The World health Organization Regional Office for Europe held the ‘2014 International Healthy Cities Conference: Health and the City - Urban Living in the Twenty-first Century’ in Athens, Greece, from 22 to 25 October 2014 [1, 2]. The conference marked 25 years of the European and global ‘Healthy Cities’ movement. Launched in 1987 and currently (at the time of writing) in phase VI (2014–2018), the movement is one of the most enduring and thriving international public health initiatives to date [3, 4]. The conference was an excellent forum to share visions and best solutions for cities committed to health and well-being. It was well attended by delegates from the networks of healthy municipalities, healthy communities, healthy villages, healthy districts and healthy islands and other similar WHO initiatives; representatives of all levels of government from various countries: ministers, mayors, councillors, members of regional assemblies and members of parliament; delegates from community, voluntary and non-governmental organisations; academics and professionals working for urban health in areas such as public health, urban planning, regeneration, health promotion, environmental health, social care, urban economics, primary health care, community development and equity; representatives from relevant international agencies; and staff members from all WHO regional offices and headquarters.
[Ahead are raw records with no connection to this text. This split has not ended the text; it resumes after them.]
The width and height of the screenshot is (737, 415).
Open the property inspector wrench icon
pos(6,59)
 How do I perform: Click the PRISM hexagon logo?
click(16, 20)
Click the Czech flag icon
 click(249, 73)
The last day of the conference, Day 4 (25 October 2014), focused on the theme of ‘smart and innovative cities (social, innovative and smart = happy cities)’, discussing among other topics: ‘how can we create and measure happy and resilient cities’ and the roles and challenges posed by Internet of Things (IoT) technologies in the realisation of happier cities [5]. This paper provides a brief overview of, and elaborates on, some of the presentations, discussions and conclusions from Day 4.

‘Creating self-aware and smart healthy cities’ was the title of the plenary keynote by Maged N. Kamel Boulos, Professor and Chair of Digital Health, Alexander Graham Bell Centre for Digital Health, University of the Highlands and Islands, Scotland, UK [6]. Christine McLaren, journalist, researcher and co-founder, Discourse Media, Vancouver, Canada, then spoke about the happy social city, that ‘happy’ and ‘social’ are closely tied, and the role played by urban design in creating such environments. Presentations were also delivered by Arto Holopainen, Development Director, Kuopio Innovation Ltd, Finland, on the topic of ‘Innovating for health and well-being’, drawing on the Finnish experience in this respect [7], and Carrie Exton, Policy Analyst, Organisation for Economic Co-operation and Development (OECD), on ‘Understanding well-being’ and using the OECD Better Life Index to measure it, focusing on ‘system outputs’ rather than ‘inputs’ in 11 areas of material living conditions and quality of life [8]. A round table chaired by Agis D. Tsouros, Head, Policy, Cross-cutting Programmes and Regional Director’s Special Projects, WHO EURO, followed, entitled ‘Promoting innovation – creating self-aware, smart healthy cities’ and was an excellent opportunity for the audience to contribute new insights to the discussion. Round table participants were Maged N. Kamel Boulos and Arto Holopainen.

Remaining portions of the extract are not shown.